[start RECORDS PROVIDED]

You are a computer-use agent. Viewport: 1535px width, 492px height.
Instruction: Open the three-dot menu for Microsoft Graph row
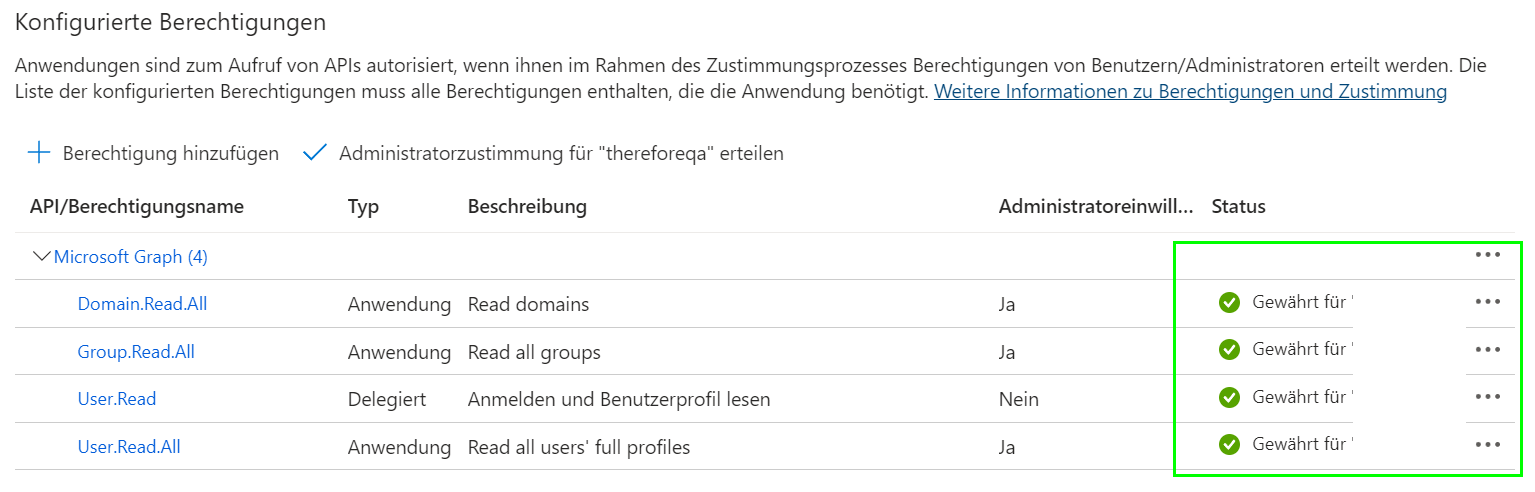1488,255
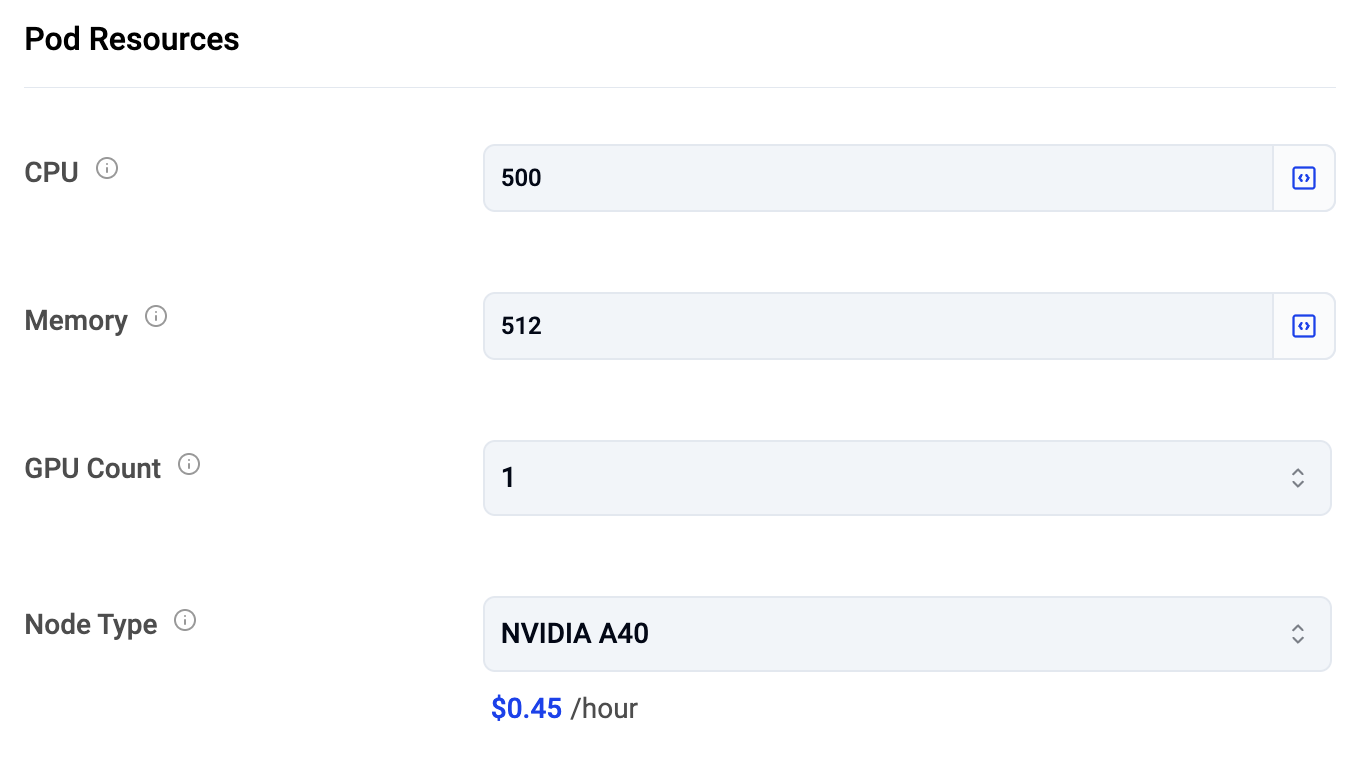1356x758 pixels.
Task: Click the divider line below Pod Resources
Action: click(x=680, y=87)
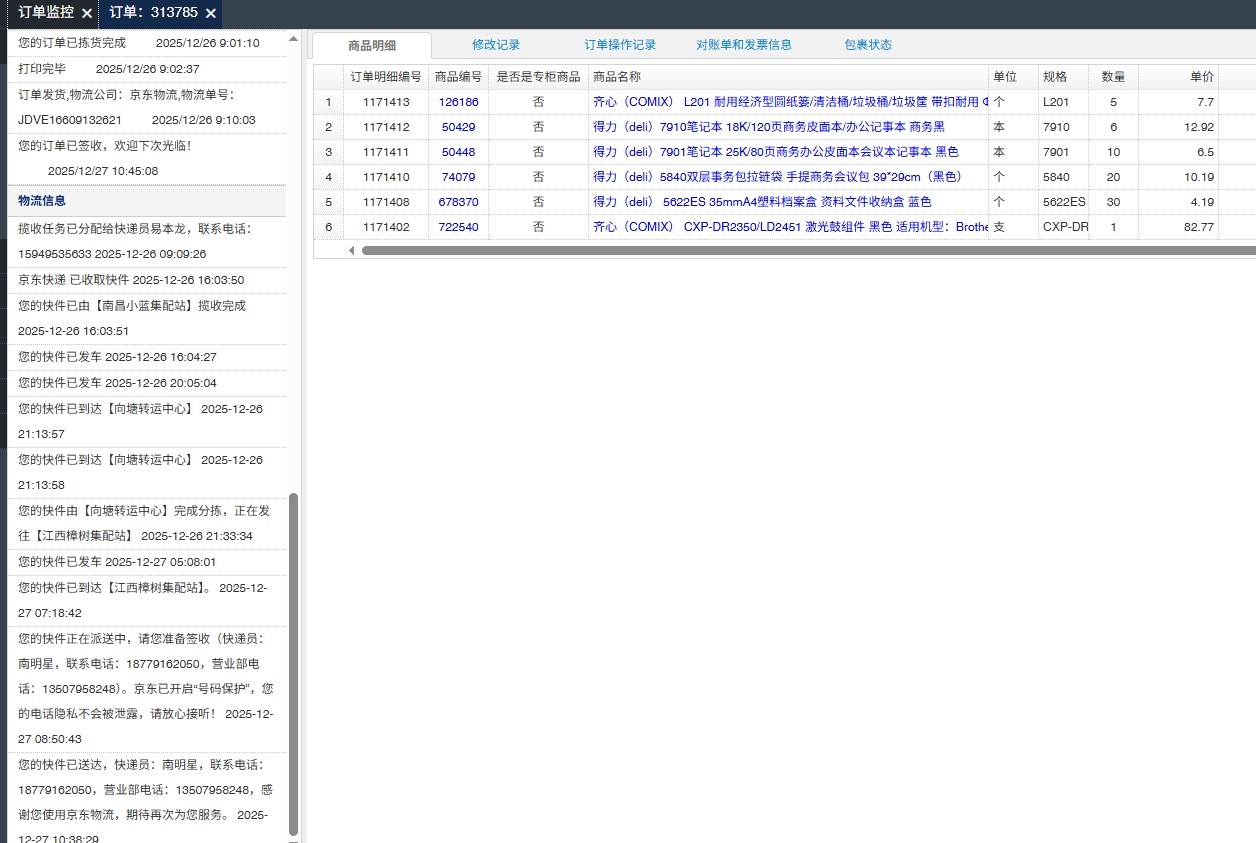Click the 得力 7910笔记本 product name link

pos(768,127)
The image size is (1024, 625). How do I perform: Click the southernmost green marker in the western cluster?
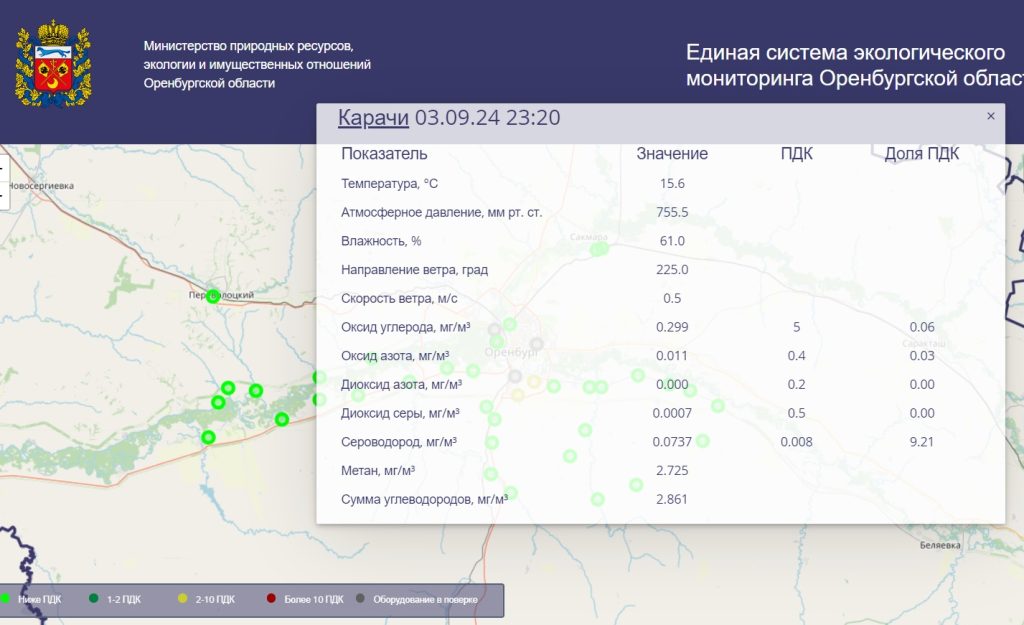coord(208,437)
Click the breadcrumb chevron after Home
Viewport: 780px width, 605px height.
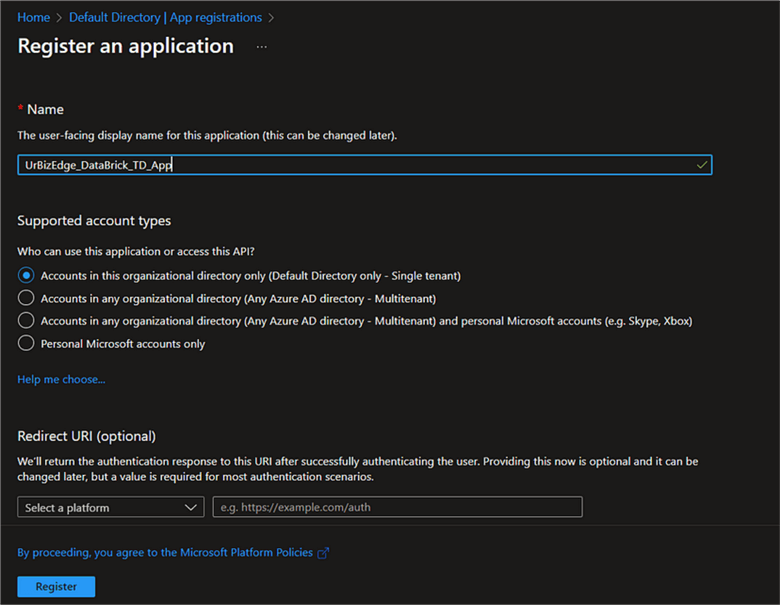point(60,18)
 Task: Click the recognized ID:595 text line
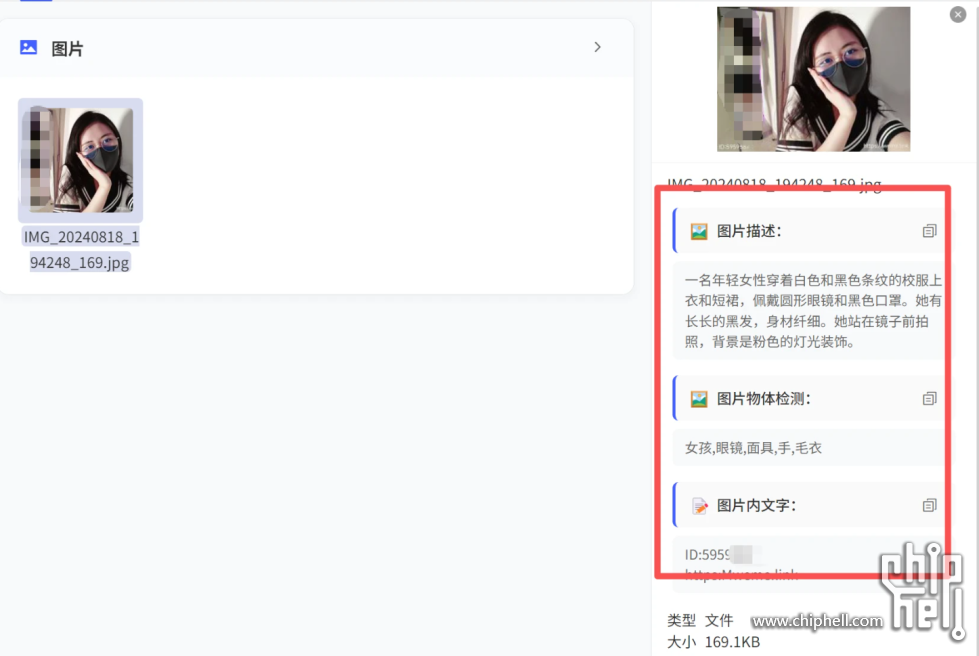pyautogui.click(x=710, y=554)
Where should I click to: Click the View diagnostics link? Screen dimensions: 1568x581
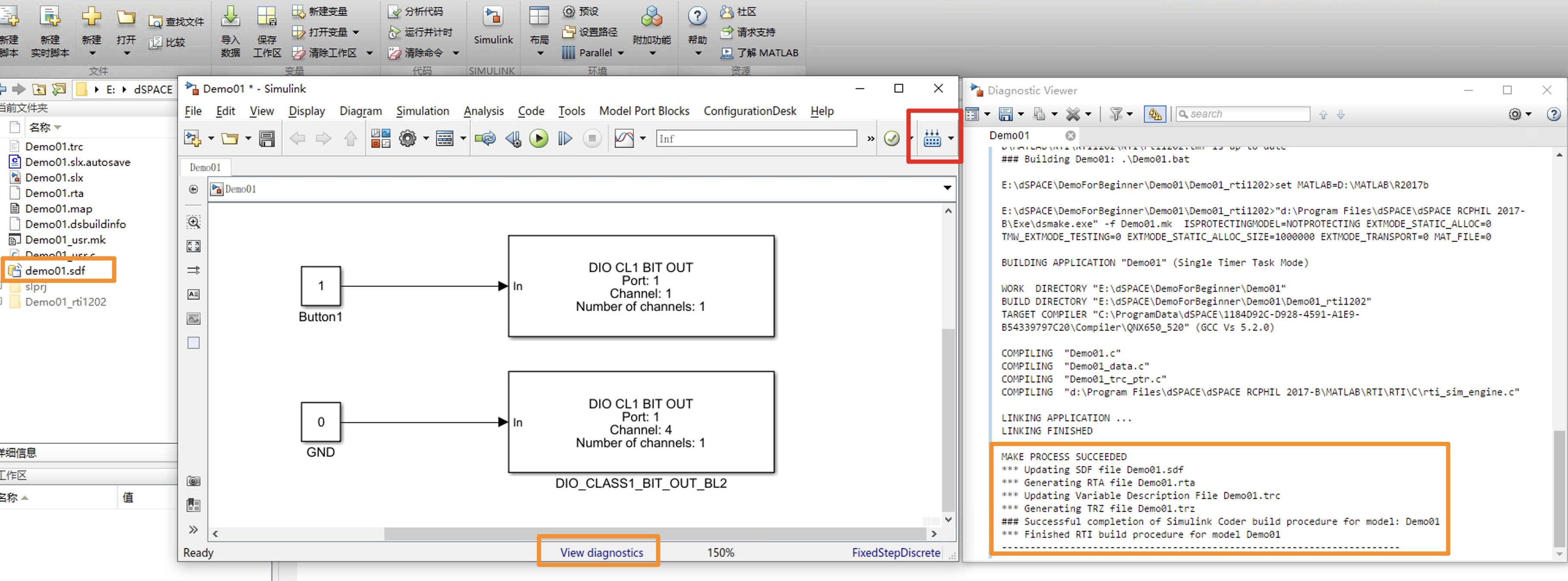click(601, 553)
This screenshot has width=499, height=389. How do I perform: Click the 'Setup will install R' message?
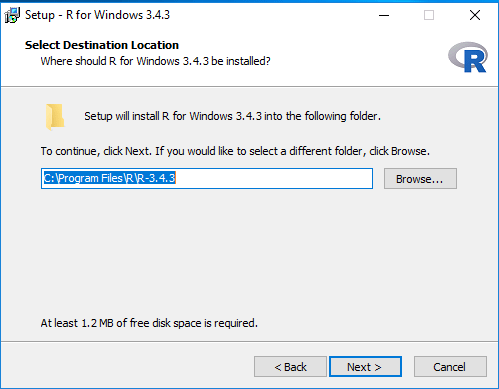[232, 116]
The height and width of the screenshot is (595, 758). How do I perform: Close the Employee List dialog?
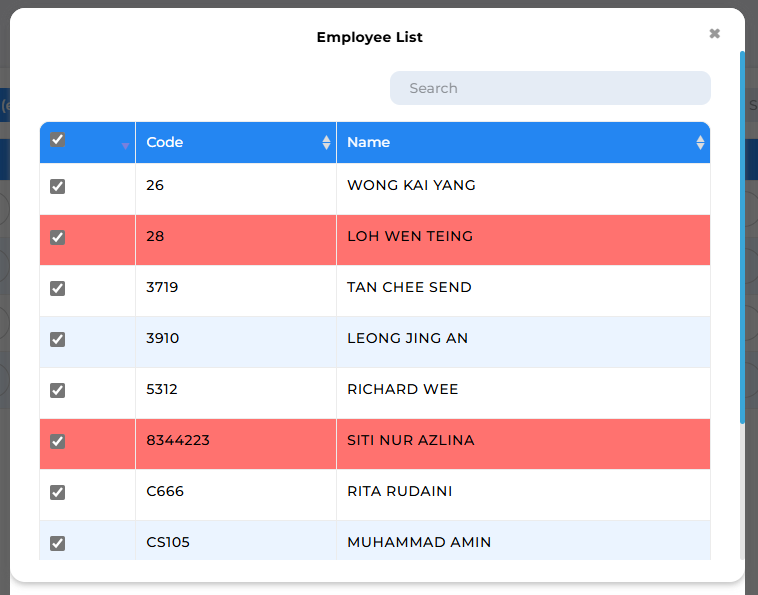tap(714, 33)
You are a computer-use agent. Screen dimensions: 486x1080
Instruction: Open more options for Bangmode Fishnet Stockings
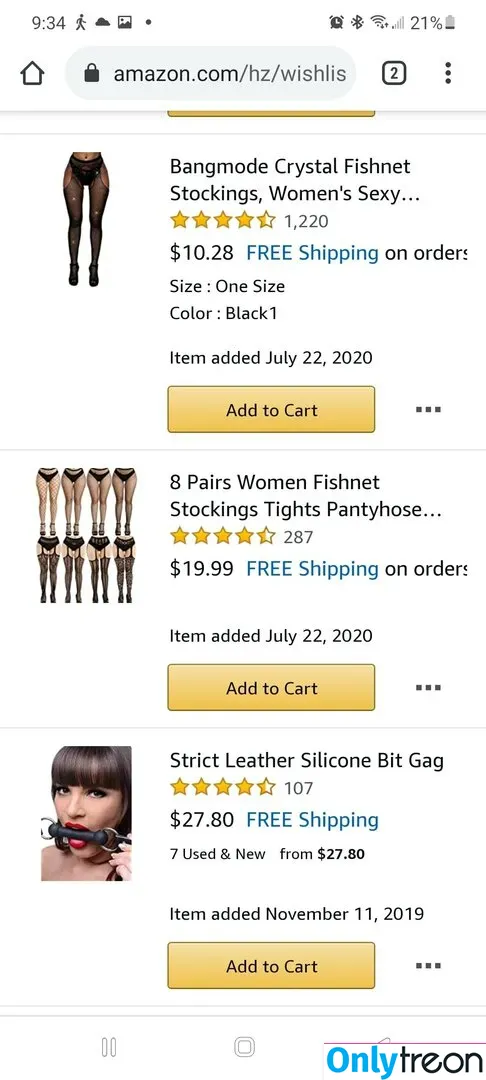[428, 410]
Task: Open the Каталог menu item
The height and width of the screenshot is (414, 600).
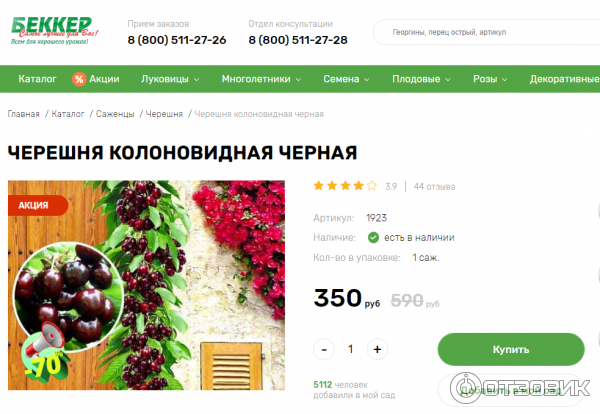Action: coord(37,79)
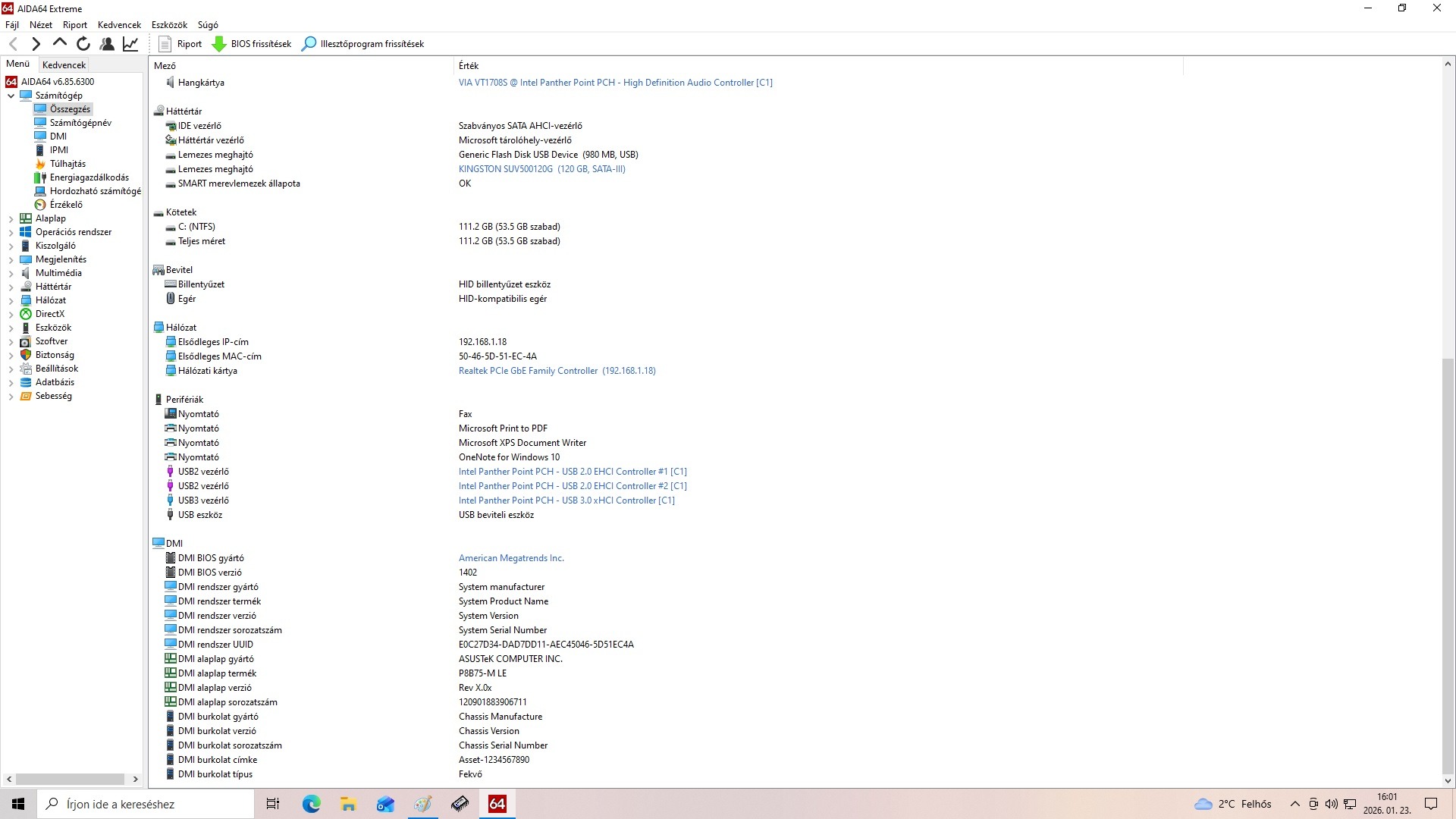Click the Up one level arrow
This screenshot has width=1456, height=819.
[60, 43]
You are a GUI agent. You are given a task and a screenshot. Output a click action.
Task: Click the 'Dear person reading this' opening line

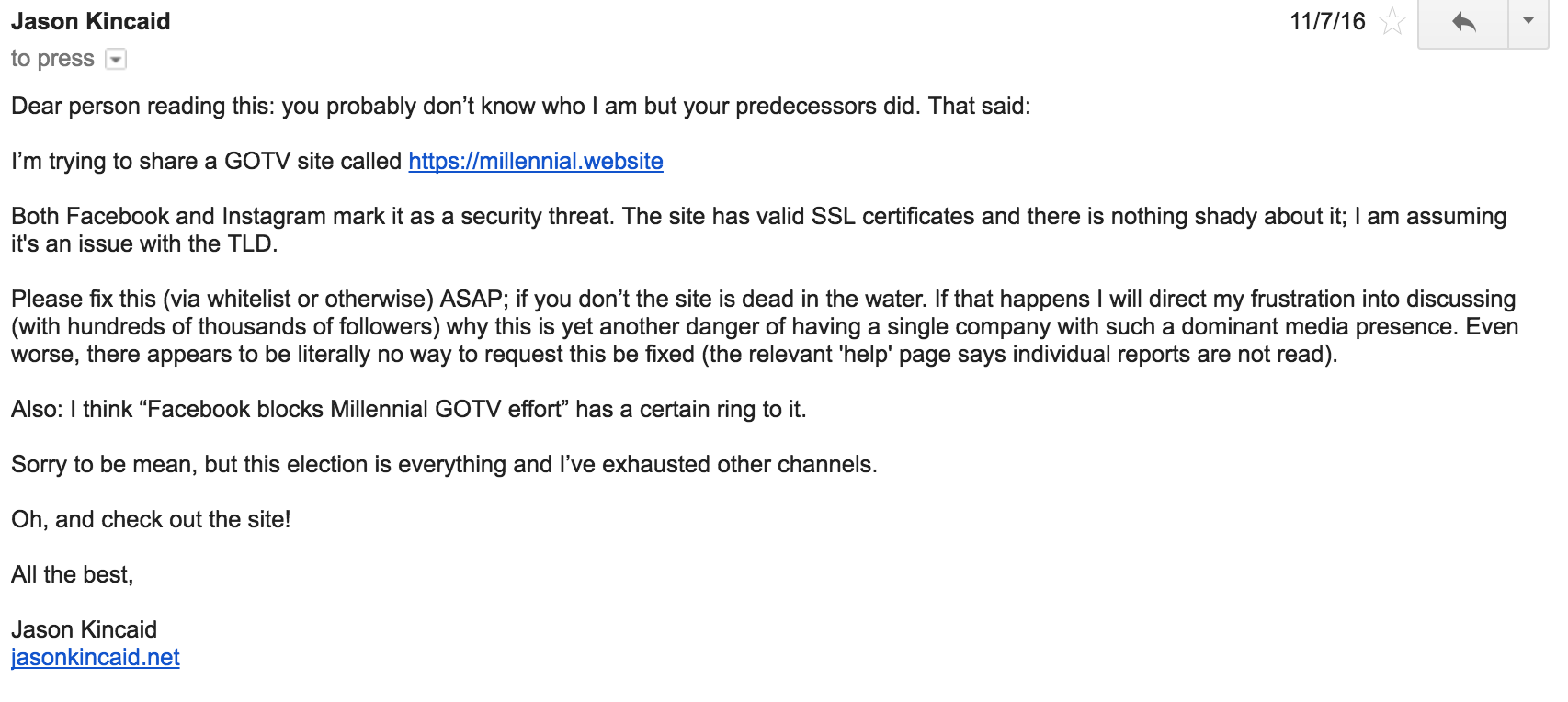click(x=521, y=106)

[end RECORDS PROVIDED]

GIVEN PROBLEM: Copy every one of the rows above word for word, leaving out the pictures.

COMPLETED TASK:
You are a computer-use agent. Viewport: 1535px width, 492px height.
Instruction: Open the three-dot menu for Microsoft Graph row
1488,255
1356x758 pixels.
Task: Click the divider line below Pod Resources
Action: click(x=680, y=87)
Click the 得力 7910笔记本 product name link

pos(768,127)
The image size is (1024, 625). How do I perform: Click the southernmost green marker in the western cluster?
coord(208,437)
Click the breadcrumb chevron after Home
Viewport: 780px width, 605px height.
point(60,18)
 Task: Click the recognized ID:595 text line
pyautogui.click(x=710, y=554)
Where should I click to: Click the View diagnostics link? Screen dimensions: 1568x581
click(601, 553)
This screenshot has width=499, height=389. How do I perform: Click the 'Setup will install R' message?
[232, 116]
The height and width of the screenshot is (595, 758). How do I perform: Close the Employee List dialog?
tap(714, 33)
You are a computer-use agent. Screen dimensions: 486x1080
Instruction: Open more options for Bangmode Fishnet Stockings
[428, 410]
Task: Open the Каталог menu item
The height and width of the screenshot is (414, 600).
Action: coord(37,79)
Click the Up one level arrow
This screenshot has width=1456, height=819.
[60, 43]
You are a GUI agent. You are given a task and a screenshot. Output a click action.
Task: Click the 'Dear person reading this' opening line

click(x=521, y=106)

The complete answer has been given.